##### Entries supplied

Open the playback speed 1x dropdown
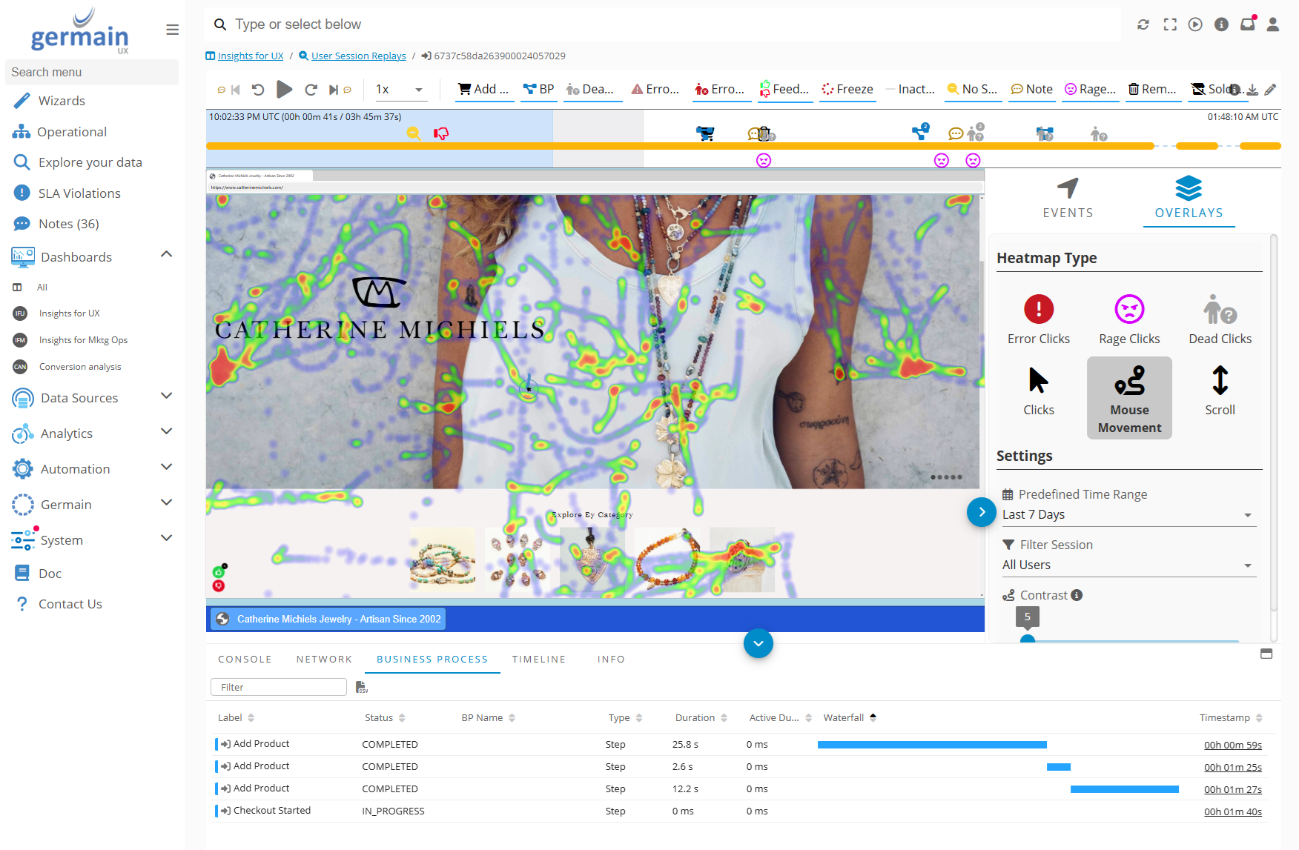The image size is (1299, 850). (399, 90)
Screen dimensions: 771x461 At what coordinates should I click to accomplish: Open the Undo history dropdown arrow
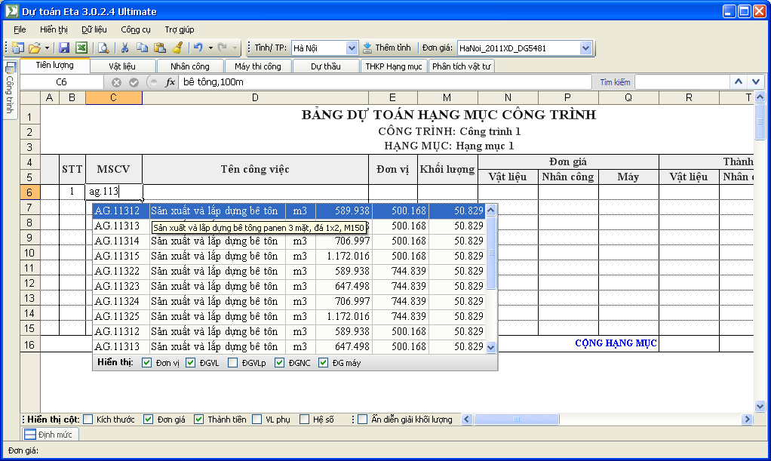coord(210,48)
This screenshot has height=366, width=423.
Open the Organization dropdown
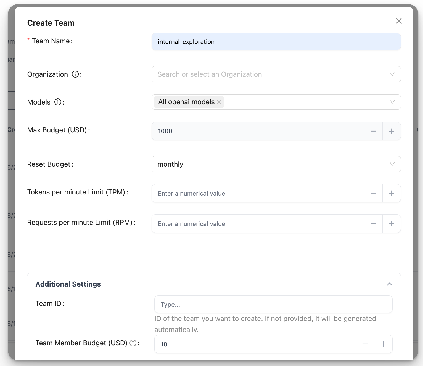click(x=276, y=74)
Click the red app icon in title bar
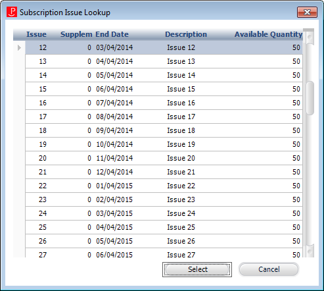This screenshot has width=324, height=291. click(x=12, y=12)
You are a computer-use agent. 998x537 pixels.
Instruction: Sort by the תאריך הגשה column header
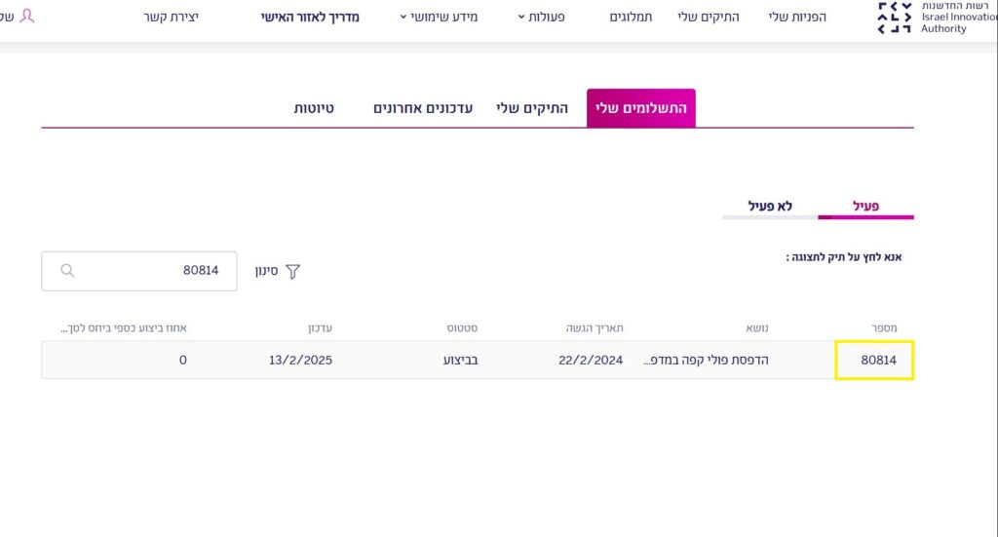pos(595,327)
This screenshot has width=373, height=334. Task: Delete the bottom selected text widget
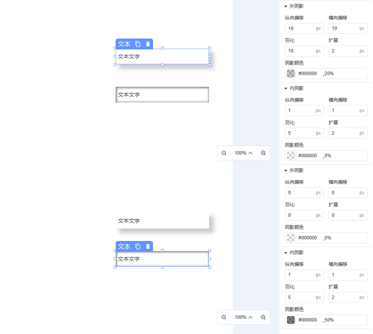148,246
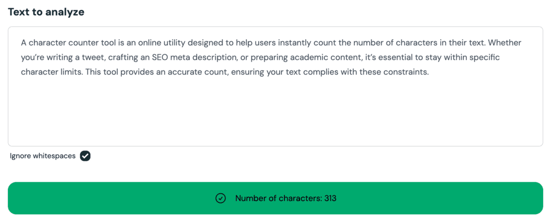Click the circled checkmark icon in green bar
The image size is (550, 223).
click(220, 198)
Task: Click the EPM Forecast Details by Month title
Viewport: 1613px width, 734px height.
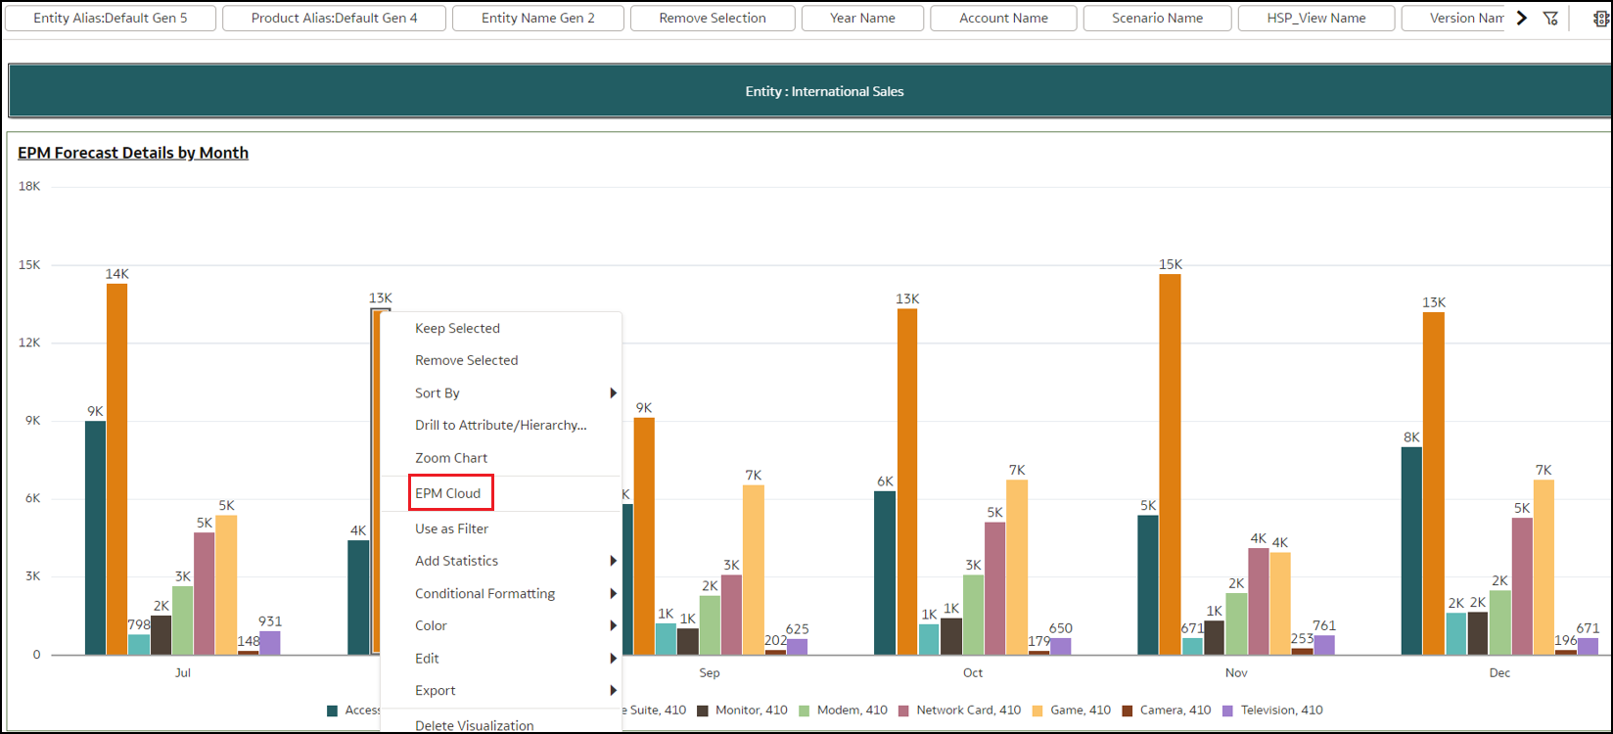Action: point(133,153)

##########

▶ _Work required_
From the first line to the last, write out the data above exactly. Omit the pictures.

▶ _Expected answer_
Open the playback speed 1x dropdown
The image size is (1299, 850). (399, 90)
Screen dimensions: 771x461 At what coordinates should I click to accomplish: Open the Undo history dropdown arrow
coord(210,48)
This screenshot has height=366, width=423.
Open the Organization dropdown
click(x=276, y=74)
Click the red app icon in title bar
This screenshot has width=324, height=291. click(x=12, y=12)
You are a computer-use agent. 998x537 pixels.
Instruction: Sort by the תאריך הגשה column header
pos(595,327)
This screenshot has width=373, height=334. Task: Delete the bottom selected text widget
148,246
Click the circled checkmark icon in green bar
The image size is (550, 223).
click(220, 198)
Task: Click the EPM Forecast Details by Month title
Viewport: 1613px width, 734px height.
Action: point(133,153)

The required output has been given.